Aufgabe: Schreiben Sie den Debattenauszug von „Herr Müller, ich“ bis einschließlich „uns dann einig.“ neu und setzen Sie dabei „Niedersachsen“ an die Stelle von „Nordrhein-Westfalen“.

Ausgangstext:
_ _ _

Herr Müller, ich würde gerne von Ihnen wissen, wie Sie die Entscheidung des SPD-Innenministers in BadenWürttemberg einschätzen, von diesem Verfahren abzuweichen und eben diesen Abschiebestopp umzusetzen, und wie Sie in diesem Zusammenhang den Antrag von SPD und GRÜNEN in Nordrhein-Westfalen einschätzen, als Landesgesetzgeber ebenso die Landesregierung zu legitimieren, …
… dem Innenminister hier eine entsprechende Handlungsgrundlage zu geben, von diesem von Ihnen vorgeschriebenen Verfahren abzuweichen. – Danke.
(Zurufe aus dem Plenum: Stehen bleiben! – Udo Pastörs, NPD: Hände aus den Taschen und gerade stehen!)
muss ich Sie korrigieren. Dr. Nieszery hat vollkommen Recht, Hamburg hat entschieden, eine Abschiebung zu vollziehen. Einen Antrag, es nicht zu tun, hat es in Nordrhein-Westfalen gegeben und bei Baden-Württemberg sind wir beide uns dann einig.

_ _ _

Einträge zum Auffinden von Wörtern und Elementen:
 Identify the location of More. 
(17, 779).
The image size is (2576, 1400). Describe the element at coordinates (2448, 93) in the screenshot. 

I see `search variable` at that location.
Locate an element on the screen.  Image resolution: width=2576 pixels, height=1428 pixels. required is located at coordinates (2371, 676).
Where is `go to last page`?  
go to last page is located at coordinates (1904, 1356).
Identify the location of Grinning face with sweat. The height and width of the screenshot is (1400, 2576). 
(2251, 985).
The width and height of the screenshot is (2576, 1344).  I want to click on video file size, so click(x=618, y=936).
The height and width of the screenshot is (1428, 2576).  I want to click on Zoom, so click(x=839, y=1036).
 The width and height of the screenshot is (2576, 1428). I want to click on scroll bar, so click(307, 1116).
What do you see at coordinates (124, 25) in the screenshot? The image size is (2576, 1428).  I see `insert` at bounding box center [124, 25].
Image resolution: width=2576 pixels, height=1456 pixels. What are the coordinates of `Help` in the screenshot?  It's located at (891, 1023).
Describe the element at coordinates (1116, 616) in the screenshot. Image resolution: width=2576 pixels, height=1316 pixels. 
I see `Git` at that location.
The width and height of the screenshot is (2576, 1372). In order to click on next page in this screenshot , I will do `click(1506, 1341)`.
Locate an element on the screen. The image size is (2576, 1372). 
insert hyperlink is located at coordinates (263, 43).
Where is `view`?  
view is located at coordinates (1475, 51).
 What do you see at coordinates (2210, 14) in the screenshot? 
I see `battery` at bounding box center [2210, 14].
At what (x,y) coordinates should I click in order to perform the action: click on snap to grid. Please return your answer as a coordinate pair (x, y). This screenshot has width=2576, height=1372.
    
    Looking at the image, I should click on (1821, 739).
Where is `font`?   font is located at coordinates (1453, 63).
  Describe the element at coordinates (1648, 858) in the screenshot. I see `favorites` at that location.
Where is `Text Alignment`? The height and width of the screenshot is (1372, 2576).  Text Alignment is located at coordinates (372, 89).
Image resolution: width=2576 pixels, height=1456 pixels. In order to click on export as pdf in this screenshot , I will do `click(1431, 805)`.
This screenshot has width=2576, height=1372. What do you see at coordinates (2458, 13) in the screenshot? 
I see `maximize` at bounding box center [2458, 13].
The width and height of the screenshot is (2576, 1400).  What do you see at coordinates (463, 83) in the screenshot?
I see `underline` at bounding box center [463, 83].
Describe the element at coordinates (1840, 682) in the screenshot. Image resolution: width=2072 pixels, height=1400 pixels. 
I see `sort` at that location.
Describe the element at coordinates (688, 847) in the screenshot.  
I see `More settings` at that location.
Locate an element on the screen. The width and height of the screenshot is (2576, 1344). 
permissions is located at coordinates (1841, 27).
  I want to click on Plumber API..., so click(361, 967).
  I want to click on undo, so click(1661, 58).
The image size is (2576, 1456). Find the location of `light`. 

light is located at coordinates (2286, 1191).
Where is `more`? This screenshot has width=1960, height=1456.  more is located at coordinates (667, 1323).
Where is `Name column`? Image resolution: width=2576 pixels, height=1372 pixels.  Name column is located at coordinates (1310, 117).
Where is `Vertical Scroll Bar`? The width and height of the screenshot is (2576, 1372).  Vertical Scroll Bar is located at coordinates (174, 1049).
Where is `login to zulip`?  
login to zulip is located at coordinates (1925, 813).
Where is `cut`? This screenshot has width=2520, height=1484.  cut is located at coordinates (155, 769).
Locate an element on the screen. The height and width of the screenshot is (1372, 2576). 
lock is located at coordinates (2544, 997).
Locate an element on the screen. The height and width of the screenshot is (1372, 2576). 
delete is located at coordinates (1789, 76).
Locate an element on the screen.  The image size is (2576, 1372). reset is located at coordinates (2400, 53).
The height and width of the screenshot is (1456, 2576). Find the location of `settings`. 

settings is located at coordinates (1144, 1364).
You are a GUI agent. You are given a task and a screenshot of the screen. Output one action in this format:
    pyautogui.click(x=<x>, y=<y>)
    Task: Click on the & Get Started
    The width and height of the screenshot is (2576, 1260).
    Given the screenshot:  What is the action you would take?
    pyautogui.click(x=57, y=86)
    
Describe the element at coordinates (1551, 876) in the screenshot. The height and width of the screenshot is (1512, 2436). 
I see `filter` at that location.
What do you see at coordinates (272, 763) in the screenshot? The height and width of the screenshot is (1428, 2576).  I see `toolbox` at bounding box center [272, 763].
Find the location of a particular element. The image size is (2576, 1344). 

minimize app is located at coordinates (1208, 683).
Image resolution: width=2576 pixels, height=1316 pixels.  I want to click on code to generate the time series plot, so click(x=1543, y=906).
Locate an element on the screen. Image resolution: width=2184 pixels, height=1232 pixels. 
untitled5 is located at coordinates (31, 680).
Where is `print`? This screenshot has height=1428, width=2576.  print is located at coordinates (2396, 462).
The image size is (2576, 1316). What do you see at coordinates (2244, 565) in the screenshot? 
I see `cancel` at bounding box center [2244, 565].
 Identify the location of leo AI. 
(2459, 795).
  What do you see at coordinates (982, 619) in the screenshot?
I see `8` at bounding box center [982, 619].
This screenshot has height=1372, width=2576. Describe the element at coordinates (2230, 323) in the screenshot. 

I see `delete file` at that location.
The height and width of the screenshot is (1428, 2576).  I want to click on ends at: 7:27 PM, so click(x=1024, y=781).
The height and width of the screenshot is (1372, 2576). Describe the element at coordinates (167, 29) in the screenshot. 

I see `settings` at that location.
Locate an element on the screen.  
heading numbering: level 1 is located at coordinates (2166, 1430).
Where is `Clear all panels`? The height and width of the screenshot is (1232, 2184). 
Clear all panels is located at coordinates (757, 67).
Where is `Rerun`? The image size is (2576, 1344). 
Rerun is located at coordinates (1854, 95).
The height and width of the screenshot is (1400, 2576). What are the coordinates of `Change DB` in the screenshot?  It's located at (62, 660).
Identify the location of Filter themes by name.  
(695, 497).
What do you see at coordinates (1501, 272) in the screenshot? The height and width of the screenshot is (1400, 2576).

_ _ _

Lösung:
Herr Müller, ich würde gerne von Ihnen wissen, wie Sie die Entscheidung des SPD-Innenministers in BadenWürttemberg einschätzen, von diesem Verfahren abzuweichen und eben diesen Abschiebestopp umzusetzen, und wie Sie in diesem Zusammenhang den Antrag von SPD und GRÜNEN in Niedersachsen einschätzen, als Landesgesetzgeber ebenso die Landesregierung zu legitimieren, …
… dem Innenminister hier eine entsprechende Handlungsgrundlage zu geben, von diesem von Ihnen vorgeschriebenen Verfahren abzuweichen. – Danke.
(Zurufe aus dem Plenum: Stehen bleiben! – Udo Pastörs, NPD: Hände aus den Taschen und gerade stehen!)
muss ich Sie korrigieren. Dr. Nieszery hat vollkommen Recht, Hamburg hat entschieden, eine Abschiebung zu vollziehen. Einen Antrag, es nicht zu tun, hat es in Niedersachsen gegeben und bei Baden-Württemberg sind wir beide uns dann einig.